** INFORMATION GIVEN follows **
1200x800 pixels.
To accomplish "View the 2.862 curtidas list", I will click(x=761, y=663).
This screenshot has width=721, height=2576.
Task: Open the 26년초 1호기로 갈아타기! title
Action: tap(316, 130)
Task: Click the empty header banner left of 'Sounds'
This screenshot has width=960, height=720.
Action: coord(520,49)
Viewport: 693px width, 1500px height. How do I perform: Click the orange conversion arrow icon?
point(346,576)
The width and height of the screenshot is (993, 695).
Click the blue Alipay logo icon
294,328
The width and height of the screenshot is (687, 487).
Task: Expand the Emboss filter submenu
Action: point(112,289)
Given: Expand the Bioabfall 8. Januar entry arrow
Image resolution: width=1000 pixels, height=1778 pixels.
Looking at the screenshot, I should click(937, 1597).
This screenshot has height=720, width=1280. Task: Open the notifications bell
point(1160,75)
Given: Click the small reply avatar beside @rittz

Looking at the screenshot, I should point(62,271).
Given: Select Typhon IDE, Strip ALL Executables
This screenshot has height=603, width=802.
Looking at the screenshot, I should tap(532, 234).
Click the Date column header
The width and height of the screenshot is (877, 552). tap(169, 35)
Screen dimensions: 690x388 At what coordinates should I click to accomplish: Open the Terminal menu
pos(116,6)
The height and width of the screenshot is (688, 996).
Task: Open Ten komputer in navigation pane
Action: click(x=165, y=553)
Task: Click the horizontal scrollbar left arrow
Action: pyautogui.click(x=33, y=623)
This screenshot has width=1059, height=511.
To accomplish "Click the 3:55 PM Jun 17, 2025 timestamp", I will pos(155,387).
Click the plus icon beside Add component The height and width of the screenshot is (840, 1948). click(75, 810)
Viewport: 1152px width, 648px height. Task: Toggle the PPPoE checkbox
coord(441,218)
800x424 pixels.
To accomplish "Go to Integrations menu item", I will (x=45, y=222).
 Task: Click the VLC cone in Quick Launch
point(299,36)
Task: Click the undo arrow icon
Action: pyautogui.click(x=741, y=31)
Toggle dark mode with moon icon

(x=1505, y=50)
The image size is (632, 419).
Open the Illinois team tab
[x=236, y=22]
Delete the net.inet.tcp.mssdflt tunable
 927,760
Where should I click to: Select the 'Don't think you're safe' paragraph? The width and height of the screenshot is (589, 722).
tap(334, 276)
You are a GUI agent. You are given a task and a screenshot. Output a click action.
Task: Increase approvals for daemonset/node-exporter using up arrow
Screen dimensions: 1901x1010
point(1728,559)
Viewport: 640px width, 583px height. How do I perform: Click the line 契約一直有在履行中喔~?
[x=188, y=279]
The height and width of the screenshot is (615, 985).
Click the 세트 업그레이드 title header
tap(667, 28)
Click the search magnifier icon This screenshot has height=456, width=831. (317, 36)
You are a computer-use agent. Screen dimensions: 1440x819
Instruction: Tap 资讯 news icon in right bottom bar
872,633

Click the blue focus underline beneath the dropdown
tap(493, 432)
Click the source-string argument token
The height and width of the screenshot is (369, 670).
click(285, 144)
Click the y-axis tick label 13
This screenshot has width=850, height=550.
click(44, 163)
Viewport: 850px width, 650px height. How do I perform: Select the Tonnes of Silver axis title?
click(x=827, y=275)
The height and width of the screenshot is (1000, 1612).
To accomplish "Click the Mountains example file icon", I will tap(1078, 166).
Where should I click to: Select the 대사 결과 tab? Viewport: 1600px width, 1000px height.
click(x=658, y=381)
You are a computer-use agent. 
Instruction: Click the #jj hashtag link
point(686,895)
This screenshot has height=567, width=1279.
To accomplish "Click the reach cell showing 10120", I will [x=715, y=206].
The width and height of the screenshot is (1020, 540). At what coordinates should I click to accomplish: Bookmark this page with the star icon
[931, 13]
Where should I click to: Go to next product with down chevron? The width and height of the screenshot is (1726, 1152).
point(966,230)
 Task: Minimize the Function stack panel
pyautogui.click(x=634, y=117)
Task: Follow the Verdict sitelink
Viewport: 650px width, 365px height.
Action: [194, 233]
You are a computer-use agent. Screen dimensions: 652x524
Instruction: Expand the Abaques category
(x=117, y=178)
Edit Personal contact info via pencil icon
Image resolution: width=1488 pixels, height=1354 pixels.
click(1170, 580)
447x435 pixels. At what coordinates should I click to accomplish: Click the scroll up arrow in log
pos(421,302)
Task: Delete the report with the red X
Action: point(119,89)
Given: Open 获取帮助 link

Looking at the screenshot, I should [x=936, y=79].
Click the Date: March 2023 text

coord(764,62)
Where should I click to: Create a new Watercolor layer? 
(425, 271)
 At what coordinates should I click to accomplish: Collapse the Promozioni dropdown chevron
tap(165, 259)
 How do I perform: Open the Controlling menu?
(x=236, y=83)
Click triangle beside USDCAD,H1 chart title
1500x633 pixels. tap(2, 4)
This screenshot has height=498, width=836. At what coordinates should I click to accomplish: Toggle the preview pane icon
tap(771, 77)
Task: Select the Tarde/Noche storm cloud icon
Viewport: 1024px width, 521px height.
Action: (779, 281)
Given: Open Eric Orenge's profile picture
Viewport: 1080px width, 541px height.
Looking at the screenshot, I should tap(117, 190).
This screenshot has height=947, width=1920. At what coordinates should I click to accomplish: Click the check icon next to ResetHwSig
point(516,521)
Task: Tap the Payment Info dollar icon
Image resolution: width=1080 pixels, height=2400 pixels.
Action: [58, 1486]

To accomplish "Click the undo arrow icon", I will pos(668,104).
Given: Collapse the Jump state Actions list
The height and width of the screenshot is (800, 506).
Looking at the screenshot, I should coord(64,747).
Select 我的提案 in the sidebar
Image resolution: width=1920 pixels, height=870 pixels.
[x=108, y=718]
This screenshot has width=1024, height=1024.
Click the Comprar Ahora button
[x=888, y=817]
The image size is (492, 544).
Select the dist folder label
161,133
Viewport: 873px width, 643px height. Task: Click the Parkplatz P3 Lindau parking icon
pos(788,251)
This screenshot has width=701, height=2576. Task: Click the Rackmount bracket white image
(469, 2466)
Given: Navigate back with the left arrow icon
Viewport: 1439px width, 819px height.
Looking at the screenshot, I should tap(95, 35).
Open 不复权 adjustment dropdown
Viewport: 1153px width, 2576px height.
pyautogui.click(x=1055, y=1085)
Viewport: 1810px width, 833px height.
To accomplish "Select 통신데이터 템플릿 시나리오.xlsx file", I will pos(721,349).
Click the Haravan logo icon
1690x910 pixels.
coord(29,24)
** End of INFORMATION GIVEN **
■ AIM OF THE EXERCISE
Whatever appears in the data above is to be set down exactly.

■ SOLUTION BELOW
1200x800 pixels.
To accomplish "View the 2.862 curtidas list", I will click(x=761, y=663).
This screenshot has width=721, height=2576.
Task: Open the 26년초 1호기로 갈아타기! title
Action: tap(316, 130)
Task: Click the empty header banner left of 'Sounds'
This screenshot has width=960, height=720.
Action: coord(520,49)
Viewport: 693px width, 1500px height. How do I perform: Click the orange conversion arrow icon?
point(346,576)
The width and height of the screenshot is (993, 695).
Click the blue Alipay logo icon
294,328
The width and height of the screenshot is (687, 487).
Task: Expand the Emboss filter submenu
Action: point(112,289)
Given: Expand the Bioabfall 8. Januar entry arrow
Image resolution: width=1000 pixels, height=1778 pixels.
Looking at the screenshot, I should click(937, 1597).
This screenshot has height=720, width=1280. Task: Open the notifications bell
point(1160,75)
Given: Click the small reply avatar beside @rittz

Looking at the screenshot, I should point(62,271).
Given: Select Typhon IDE, Strip ALL Executables
This screenshot has height=603, width=802.
Looking at the screenshot, I should tap(532, 234).
Click the Date column header
The width and height of the screenshot is (877, 552). tap(169, 35)
Screen dimensions: 690x388 At what coordinates should I click to accomplish: Open the Terminal menu
pos(116,6)
The height and width of the screenshot is (688, 996).
Task: Open Ten komputer in navigation pane
Action: click(x=165, y=553)
Task: Click the horizontal scrollbar left arrow
Action: pyautogui.click(x=33, y=623)
This screenshot has width=1059, height=511.
To accomplish "Click the 3:55 PM Jun 17, 2025 timestamp", I will pos(155,387).
Click the plus icon beside Add component The height and width of the screenshot is (840, 1948). click(75, 810)
Viewport: 1152px width, 648px height. Task: Toggle the PPPoE checkbox
coord(441,218)
800x424 pixels.
To accomplish "Go to Integrations menu item", I will (x=45, y=222).
 Task: Click the VLC cone in Quick Launch
point(299,36)
Task: Click the undo arrow icon
Action: pyautogui.click(x=741, y=31)
Toggle dark mode with moon icon

(x=1505, y=50)
The image size is (632, 419).
Open the Illinois team tab
[x=236, y=22]
Delete the net.inet.tcp.mssdflt tunable
 927,760
Where should I click to: Select the 'Don't think you're safe' paragraph? The width and height of the screenshot is (589, 722).
tap(334, 276)
You are a GUI agent. You are given a task and a screenshot. Output a click action.
Task: Increase approvals for daemonset/node-exporter using up arrow
Screen dimensions: 1901x1010
point(1728,559)
Viewport: 640px width, 583px height. How do I perform: Click the line 契約一直有在履行中喔~?
[x=188, y=279]
The height and width of the screenshot is (615, 985).
Click the 세트 업그레이드 title header
tap(667, 28)
Click the search magnifier icon This screenshot has height=456, width=831. (317, 36)
You are a computer-use agent. Screen dimensions: 1440x819
Instruction: Tap 资讯 news icon in right bottom bar
872,633

Click the blue focus underline beneath the dropdown
tap(493, 432)
Click the source-string argument token
The height and width of the screenshot is (369, 670).
click(285, 144)
Click the y-axis tick label 13
This screenshot has width=850, height=550.
click(44, 163)
Viewport: 850px width, 650px height. How do I perform: Select the Tonnes of Silver axis title?
click(x=827, y=275)
The height and width of the screenshot is (1000, 1612).
To accomplish "Click the Mountains example file icon", I will tap(1078, 166).
Where should I click to: Select the 대사 결과 tab? Viewport: 1600px width, 1000px height.
click(x=658, y=381)
You are a computer-use agent. 
Instruction: Click the #jj hashtag link
point(686,895)
This screenshot has height=567, width=1279.
To accomplish "Click the reach cell showing 10120", I will [x=715, y=206].
The width and height of the screenshot is (1020, 540). At what coordinates should I click to accomplish: Bookmark this page with the star icon
[931, 13]
Where should I click to: Go to next product with down chevron? The width and height of the screenshot is (1726, 1152).
point(966,230)
 Task: Minimize the Function stack panel
pyautogui.click(x=634, y=117)
Task: Follow the Verdict sitelink
Viewport: 650px width, 365px height.
Action: [194, 233]
You are a computer-use agent. Screen dimensions: 652x524
Instruction: Expand the Abaques category
(x=117, y=178)
Edit Personal contact info via pencil icon
Image resolution: width=1488 pixels, height=1354 pixels.
click(1170, 580)
447x435 pixels. At what coordinates should I click to accomplish: Click the scroll up arrow in log
pos(421,302)
Task: Delete the report with the red X
Action: point(119,89)
Given: Open 获取帮助 link

Looking at the screenshot, I should [x=936, y=79].
Click the Date: March 2023 text

coord(764,62)
Where should I click to: Create a new Watercolor layer? 
(425, 271)
 At what coordinates should I click to accomplish: Collapse the Promozioni dropdown chevron
tap(165, 259)
 How do I perform: Open the Controlling menu?
(x=236, y=83)
Click triangle beside USDCAD,H1 chart title
1500x633 pixels. tap(2, 4)
This screenshot has height=498, width=836. At what coordinates should I click to accomplish: Toggle the preview pane icon
tap(771, 77)
Task: Select the Tarde/Noche storm cloud icon
Viewport: 1024px width, 521px height.
Action: (779, 281)
Given: Open Eric Orenge's profile picture
Viewport: 1080px width, 541px height.
Looking at the screenshot, I should tap(117, 190).
This screenshot has height=947, width=1920. At what coordinates should I click to accomplish: Click the check icon next to ResetHwSig
point(516,521)
Task: Tap the Payment Info dollar icon
Image resolution: width=1080 pixels, height=2400 pixels.
Action: [58, 1486]

To accomplish "Click the undo arrow icon", I will pos(668,104).
Given: Collapse the Jump state Actions list
The height and width of the screenshot is (800, 506).
Looking at the screenshot, I should coord(64,747).
Select 我的提案 in the sidebar
Image resolution: width=1920 pixels, height=870 pixels.
[x=108, y=718]
This screenshot has width=1024, height=1024.
Click the Comprar Ahora button
[x=888, y=817]
The image size is (492, 544).
Select the dist folder label
161,133
Viewport: 873px width, 643px height. Task: Click the Parkplatz P3 Lindau parking icon
pos(788,251)
This screenshot has width=701, height=2576. Task: Click the Rackmount bracket white image
(469, 2466)
Given: Navigate back with the left arrow icon
Viewport: 1439px width, 819px height.
Looking at the screenshot, I should tap(95, 35).
Open 不复权 adjustment dropdown
Viewport: 1153px width, 2576px height.
pyautogui.click(x=1055, y=1085)
Viewport: 1810px width, 833px height.
To accomplish "Select 통신데이터 템플릿 시나리오.xlsx file", I will pos(721,349).
Click the Haravan logo icon
1690x910 pixels.
coord(29,24)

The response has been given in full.